People in the lab--master’s degree students, PhD students, and summer students-- approach that topic from different angles, such as interplay with auxins, characterizing P-deprivation-tolerant mutants, and metabolic pathways. I focused on the latter. Alfredo had designed a branch-out project for me to conduct, to see if phospholipid signaling could be related back to P-starvation, specifically through phosphatidic acid (PA). PA is a known second messenger, and its concentration decreases in phosphorous-starvation conditions, whereas the abundance of other lipids increases. We hypothesized that phospholipids are broken down to PA under P-starvation to make available its phosphorus for metabolic processes.

This figure shows an example of the data we collected, showing representative root meristems for each concentration.
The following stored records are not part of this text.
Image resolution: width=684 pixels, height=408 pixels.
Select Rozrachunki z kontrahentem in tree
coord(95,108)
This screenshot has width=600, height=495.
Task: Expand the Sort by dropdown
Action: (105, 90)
Note how expression of GUS (blue) decreases with greater concentrations of the treatment, and how the organization of tissue lines is lost at 10uM treatment; yet GUS expression and tissue organization remain constant in the negative control as compared to the general control.

Our project was composed of several tests that blocked or up-regulated the two different phospholipase pathways that produce phosphatidic acid and then examined 1.) what adaptive responses occur in the root meristem as a result of changes in PA biosynthesis, specifically in the quiescent center (QC), and 2.) whether the PA that functions as a secondary messenger to the QC is primarily derived from the phospholipase C (PLC) or the phospholipase D (PLD) pathway.

The quiescent center is a group of four to seven mitotically inactive cells in the root primary meristem that confer identity to neighboring cells which then differentiate into different lines of tissue. Evidence for changes in the QC, or in the meristem in general, was gathered by observing changes in GUS staining and cell organization patterns in certain transgenic promoter-trap lines of Arabidopsis. The primary root meristem has a very regular pattern, and under high magnification, it was clear to us when a treatment had an effect upon meristemal cell identity because the tissue lines became disorganized. Likewise, the marker lines we used specifically expressed GUS in the QC, in the case of pQC46:GUS, or distally concentrated GUS in the case of pPLT1-1:GUS. Still, since the data was qualitative, we often gathered data blindly, judging whether or not we observed changes in GUS expression or organization without knowing what treatment or concentration we were seeing.

In addition to developing my skills as a researcher, working in Irapuato gave me the opportunity to practice my language skills. Although they have many collaborators in the United States, and the language of publication is almost exclusively English, on a daily basis people in the lab spoke to one another in Spanish. It was interesting to me how most of the researchers could easily read an article in English, but few could speak English conversationally. By the end of my ten-week stay, I was thinking in Spanish more than English: not just in the lab, but on lunch breaks, and when I spent time with people after work. It was even difficult for me to speak to my parents on the phone because I first had to translate my thoughts into English.

I am grateful to everyone in the lab for their guidance and friendship. CINVESTAV’s Irapauato unit is one of the leading plant research centers in Mexico, and I feel very fortunate to have had the chance to study under such great tutorage. It was a wonderful opportunity to see the ways in which science crosses international boundaries. For example, when I went to see a cheesy American sci-fi movie with a friend from the lab and her fiancee, we were all able to laugh together when the “scientist” character looked at another character with an X-ray and said “We need to isolate your recombinant DNA.” All jokes aside, I look forward to continue working to strengthen the international scientific community, and I thank the Howard Hughes Medical Institute and Kenyon for giving me this opportunity to begin to do so.